● EXTRACTED RECORDS:
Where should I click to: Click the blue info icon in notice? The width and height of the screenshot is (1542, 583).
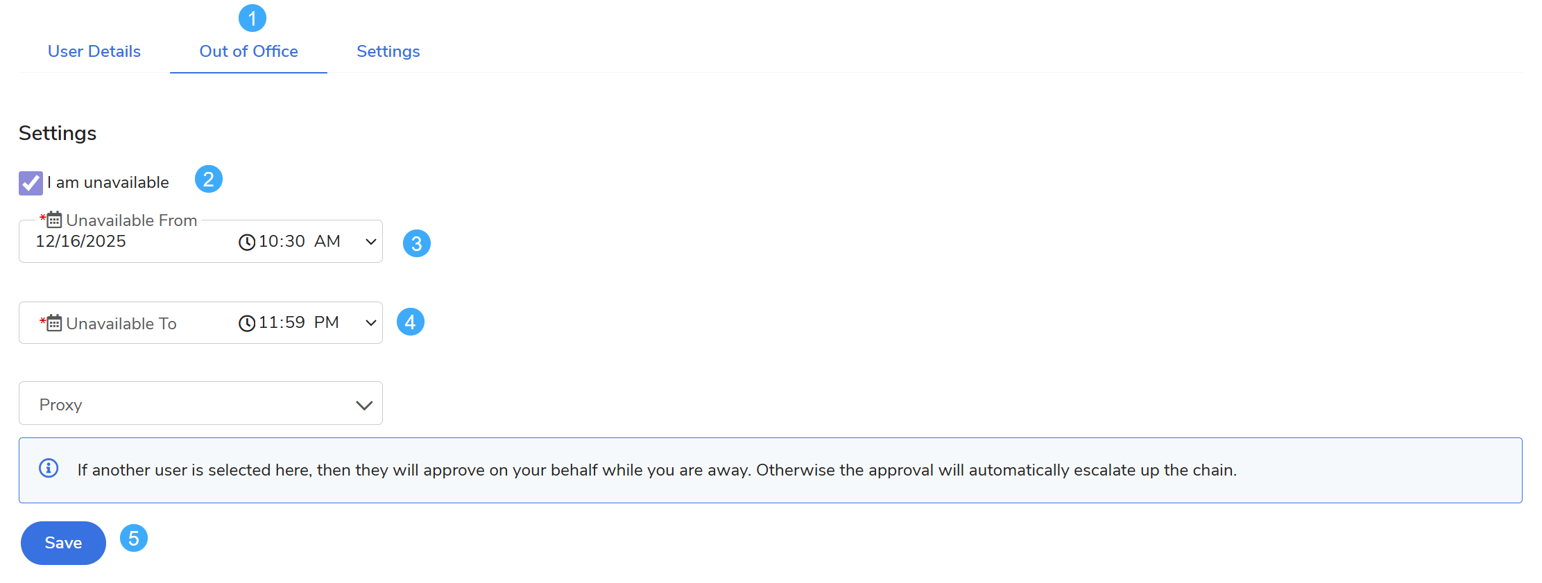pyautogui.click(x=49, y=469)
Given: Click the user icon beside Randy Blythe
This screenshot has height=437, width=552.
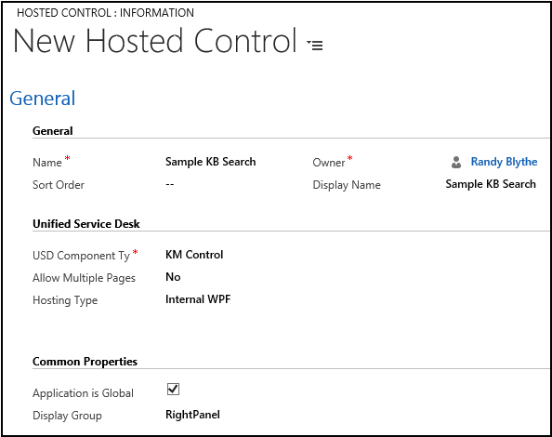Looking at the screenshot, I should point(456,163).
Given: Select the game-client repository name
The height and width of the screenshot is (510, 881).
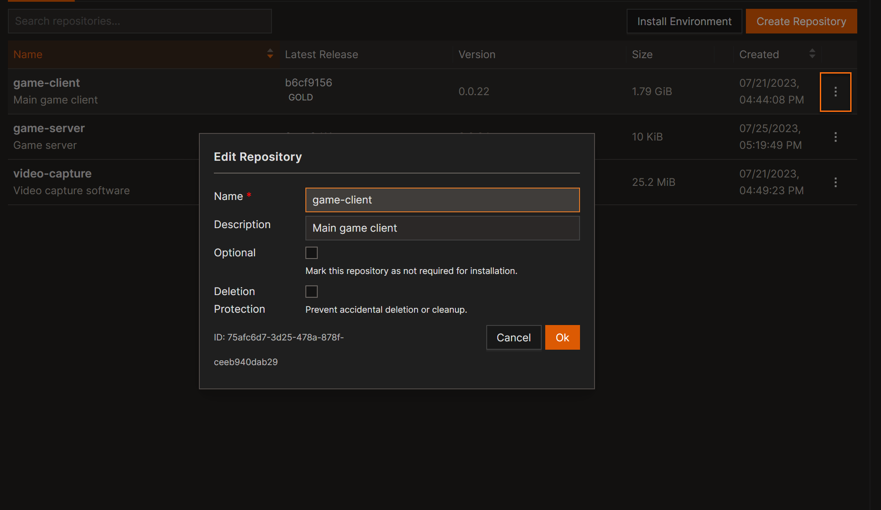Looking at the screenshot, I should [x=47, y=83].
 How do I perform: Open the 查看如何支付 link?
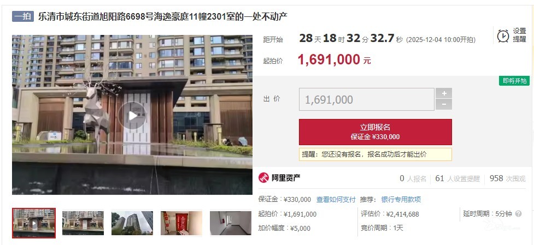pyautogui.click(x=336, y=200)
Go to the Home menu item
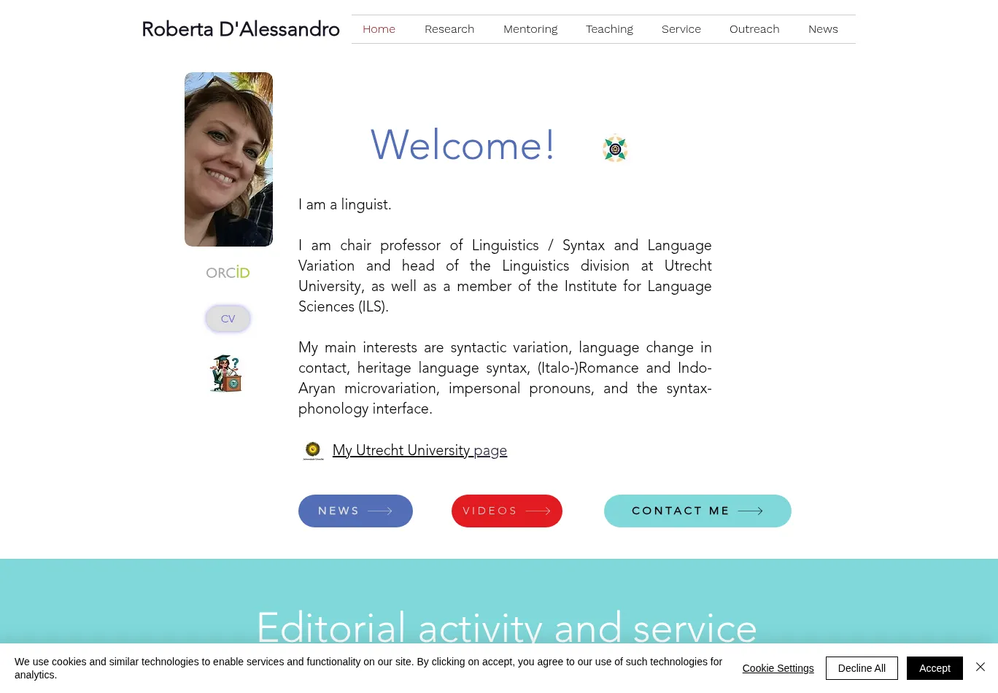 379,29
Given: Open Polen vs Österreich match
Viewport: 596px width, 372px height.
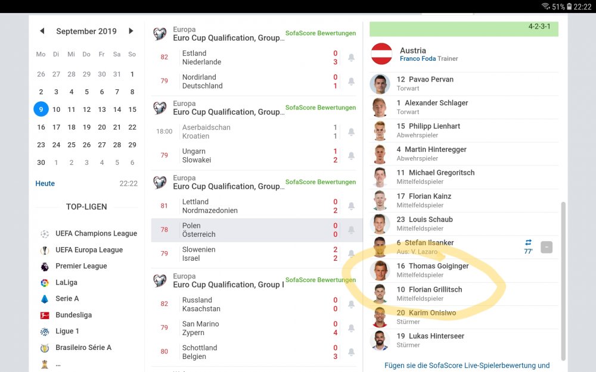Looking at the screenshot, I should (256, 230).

● REQUIRED TASK:
Could you return the records above line for line, unchanged, with every picture left out?

● RESPONSE TO THE TASK:
Where should I click to: Click the blue info icon in notice? The width and height of the screenshot is (1542, 583).
pyautogui.click(x=49, y=469)
Given: Click the user icon beside Randy Blythe
This screenshot has height=437, width=552.
Looking at the screenshot, I should point(456,163).
Given: Select the game-client repository name
The height and width of the screenshot is (510, 881).
Looking at the screenshot, I should [x=47, y=83].
 How do I perform: Open the 查看如何支付 link?
pyautogui.click(x=336, y=200)
Go to the Home menu item
 379,29
Given: Open Polen vs Österreich match
Viewport: 596px width, 372px height.
Looking at the screenshot, I should (256, 230).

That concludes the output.